Adapting an in vitro neuronal excitotoxicity model to elucidate the novel toxic mechanism of a positive allosteric modulator of the metabotropic glutamate receptor 5

AD Weaver, AB Tobin. MRC Toxicology Unit, Leicester, UK

Metabotropic glutamate receptor 5 (mGlu5) has a prominent role in excitatory neurotransmission in the mammalian CNS and has been shown to have a potential involvement in neurological disorders, such as fragile X disease and schizophrenia. Recently, allosteric ligands for mGlu5 have been described. As well as providing increasing prospects for the regulation of these receptors and use as potential therapeutics, some positive allosteric modulators have been reported to display receptor-dependent neurotoxicity (Parmentier-Batteur, Hutson et al. 2013). We aimed to test an in vitro system to discern the underlying mechanisms of this toxicity, using a neurotoxic positive allosteric modulator (LSN-2814617) (Gilmour, Broad et al. 2013) and the prototypical negative allosteric modulator MPEP.

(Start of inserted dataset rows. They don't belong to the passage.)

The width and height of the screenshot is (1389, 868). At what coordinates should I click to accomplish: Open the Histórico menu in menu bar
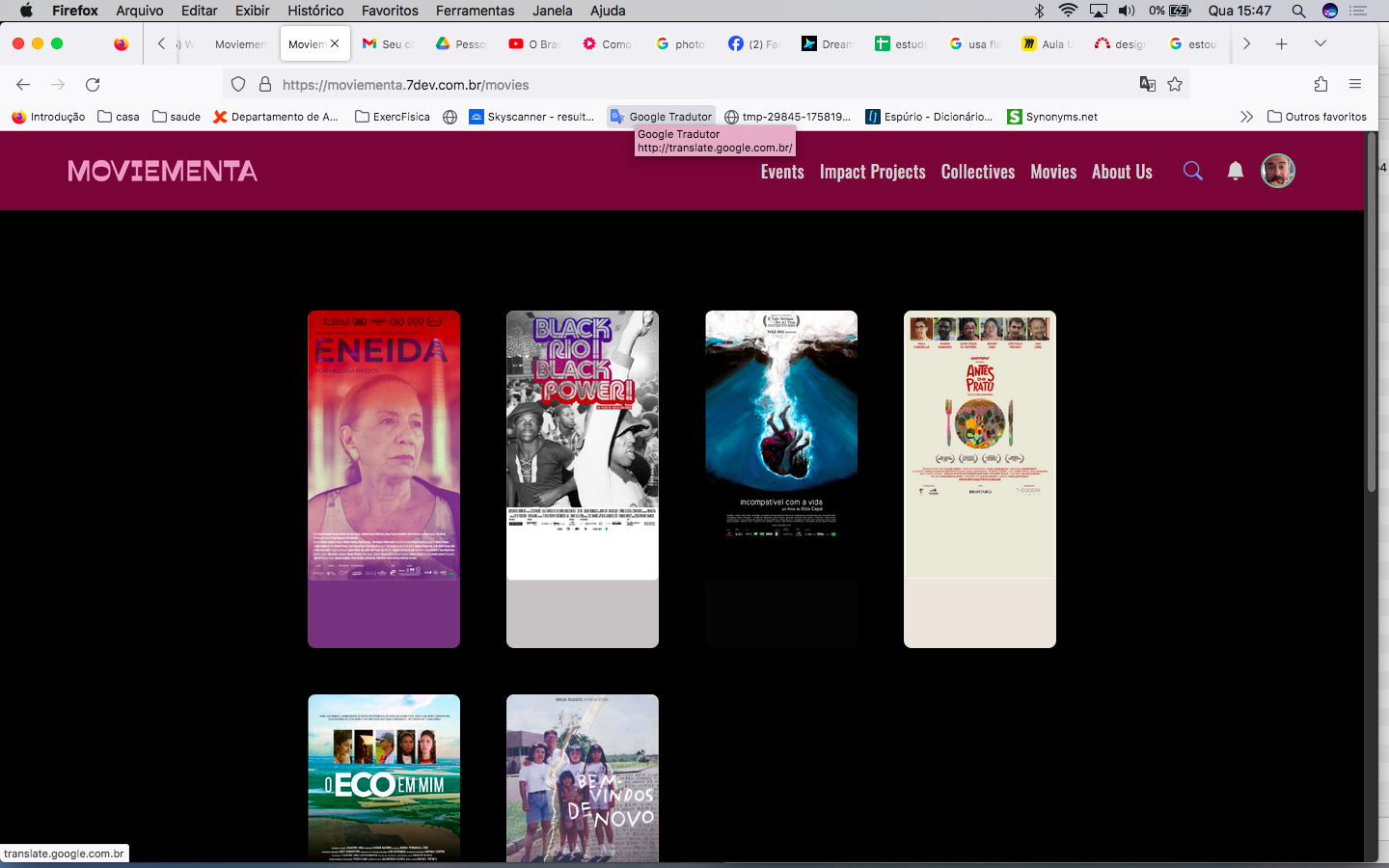(x=314, y=11)
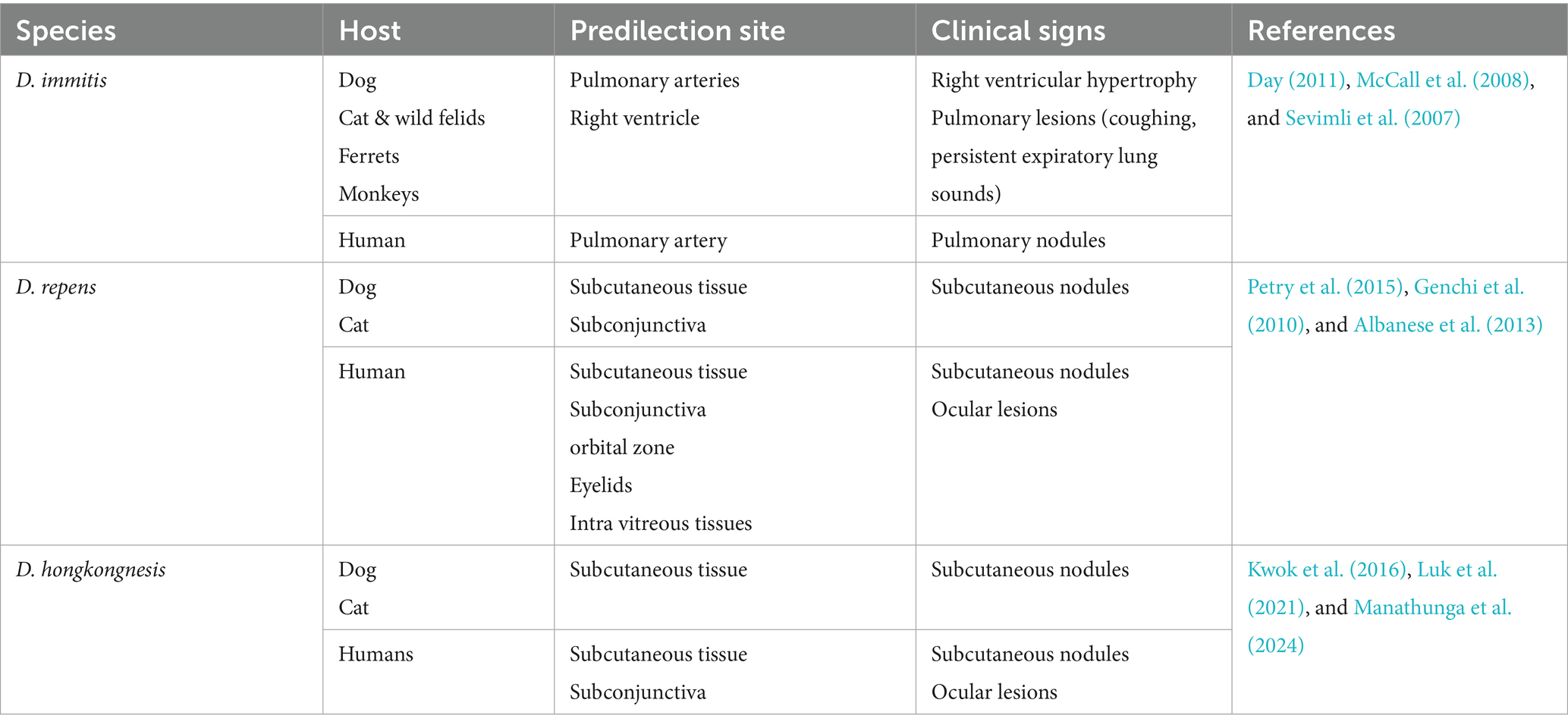Open the Petry et al. (2015) citation
This screenshot has height=728, width=1568.
(1324, 287)
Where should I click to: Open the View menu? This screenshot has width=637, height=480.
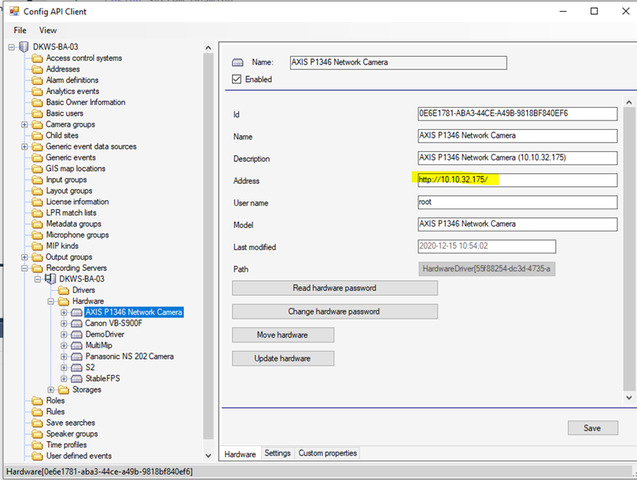[48, 30]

Rat cortical neurons were derived from embryonic cortical samples from E18 wistar rats and plated onto poly-D-lysine coated plates at a density of 4 x 105 cells well-1 for all experiments, which were performed after 7 days in vitro (DIV). Cell death was measured at a 24 hour time-point using lactate dehydrogenase (LDH) activity as a marker. Firstly, the endogenous ligand of mGlu5, L-glutamate, was added to a 96 well plate at a range of concentrations (1 µM to 10 mM) either alone, or in the presence of MPEP (100 µM) or LSN-2814617 (100 µM). L-glutamate produced cell death across the range of concentrations (pLD50 = 4.80 ± 0.08, n=3). No significant change in total cell death or pLD50 was observed at any concentration of L-glutamate in the presence of LSN-2814617, however, MPEP caused a decrease in total cell death (65 ± 3% of L-glutamate max, n=3), and shifted the pLD50 for L-glutamate (3.71 ± 0.07, n=3). Next, we investigated the time-course of cell death in this system, to ascertain if LSN-2814617 or MPEP affected the rate of neuronal cell death. No significant change in the rate of cell death occurred in the presence of LSN-2814617 or MPEP; however, MPEP again reduced total cell death. Finally, we tested MPEP at a range of concentrations (100 nM to 100 µM) to investigate whether the neuroprotective effect of MPEP occurred in a concentration-dependent manner. Surprisingly, MPEP was only neuroprotective at a concentration of 100 µM, implying that the neuroprotective effect of MPEP is not mediated through mGlu5.

These data show that the neuronal cell death reported for LSN-2814617 cannot be investigated in primary pure cortical neuron preparations using this assay, perhaps implying that it is unlikely the neurotoxic effect is mediated directly by mGlu5 action in neurons. Further pharmacological profiling and comparison of the ligand LSN-2814617 with non-toxic mGlu5 PAMs will be essential in elucidating the underlying mechanism of toxicology.

Gilmour, G., et al. (2013). In vitro characterisation of the novel positive allosteric modulators of the mGlu(5) receptor, LSN2463359 and LSN2814617, and their effects on sleep architecture and operant responding in the rat. Neuropharmacology 64: 224-239.

Parmentier-Batteur, S., et al. (2013). Mechanism based neurotoxicity of mGlu5 positive allosteric modulators - Development challenges for a promising novel antipsychotic target. Neuropharmacology.